What is a climate indicator?
A climate indicator presents a parameter which is followed for a long period of time. It can be for example mean temperature, the length of the vegetation period, global radiation and days with snow coverage.
Many of our climate indicators are presented as deviations from the reference norm period 1961-1990. This is not the latest norm period, but when it comes to long-term climate studies the international recommendation is to keep using 1961-1990 as a reference.
How are they used?
The climate indicators can be used as study material about how the climate is changing, or to explain phenomenon’s connected to climate change. They can also be used to make complex phenomenon clearer and in certain cases as a warning signal. The indicators can be used in a broader perspective such as comparisons with other countries indicators or climate analysis. Comparisons can also be made with the results from models which describe the climate system.
Statistics clearly shows that the climate is changing. On the respective climate indicator pages, we disclose the statistics and comment on the results. We will also explain how the climate indicator is defined and how it has been calculated.

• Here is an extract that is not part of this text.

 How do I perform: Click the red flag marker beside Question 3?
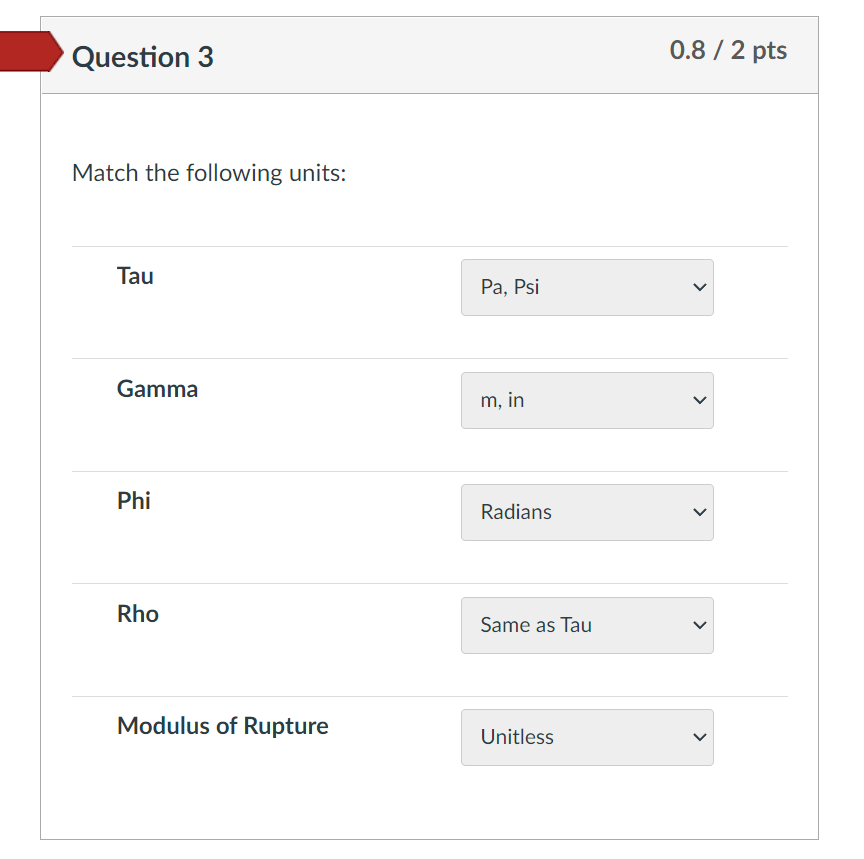(25, 51)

How are the indicators developed?
It is important the the indicators used are homogenous. This means they should be uniform and comparable over time, and preferably also in space. Thus, the observations should be collected from the same places through out the whole time series. When it comes to climate indicators, there are many requirements when it comes to access to long series, as the change is a relatively slow process and the natural variation can be large. The data in SMHI’s climate indicators come from a large number of meteorological, hydrological and oceanographic stations across Sweden.